■ **Excerpted passage**:
++++++

Downtown Albuquerque is the central business district of Albuquerque, New Mexico, United States. It is where a significant number of the city's highrise buildings are located, and is the center of government and business for the Greater Albuquerque metropolitan region.

Downtown is roughly defined as the central area bordered by Marble Avenue to the North, Coal Avenue to the South, Seventh and Tenth Streets to the West, and the Amtrak and New Mexico Rail Runner Express railroad tracks to the East. The area on the east side of the railroad tracks is known as East Downtown or EDo. The downtown area can be easily accessed by several freeway exits from Interstate 25 and Interstate 40, which border the adjacent neighborhoods of EDo and Wells Park, respectively.

++++++

■ **Dataset excerpt**:
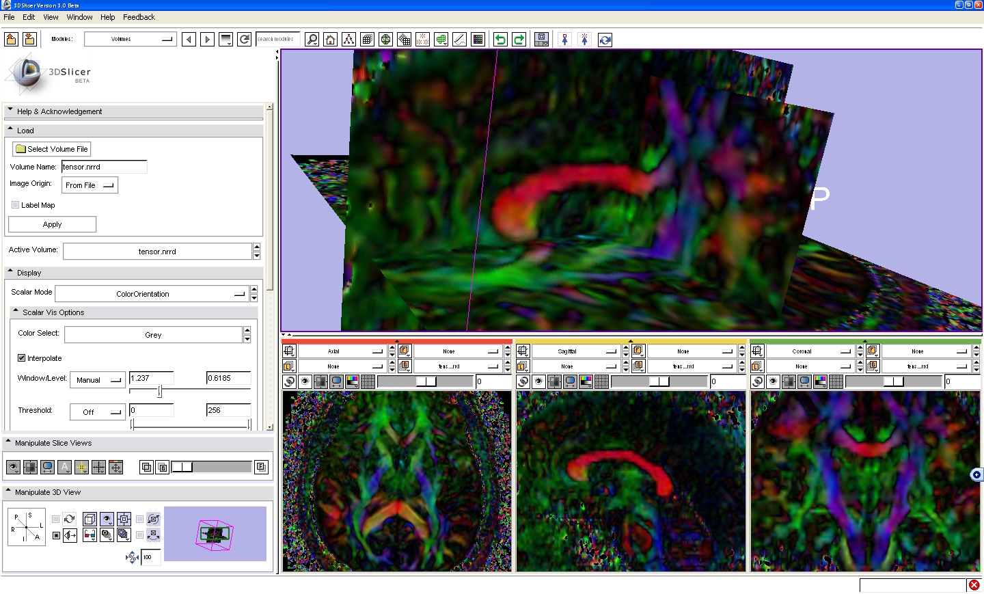Click the Redo green arrow icon
This screenshot has height=594, width=984.
519,40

++++++

■ **Work to complete**:
[1] The downtown Albuquerque text says the downtown area can be easily accessed. In one to three sentences, explain what makes that access easy.
[2] Write out the downtown Albuquerque text between "Downtown is roughly" and "Wells Park, respectively.", inclusive, switching "Coal Avenue" to "Lead Avenue".

■ **Problem solutions**:
[1] Downtown is easy to reach because several freeway exits from Interstate 25 and Interstate 40 serve it. Those interstates border the adjacent neighborhoods of EDo and Wells Park, respectively.

[2]
Downtown is roughly defined as the central area bordered by Marble Avenue to the North, Lead Avenue to the South, Seventh and Tenth Streets to the West, and the Amtrak and New Mexico Rail Runner Express railroad tracks to the East. The area on the east side of the railroad tracks is known as East Downtown or EDo. The downtown area can be easily accessed by several freeway exits from Interstate 25 and Interstate 40, which border the adjacent neighborhoods of EDo and Wells Park, respectively.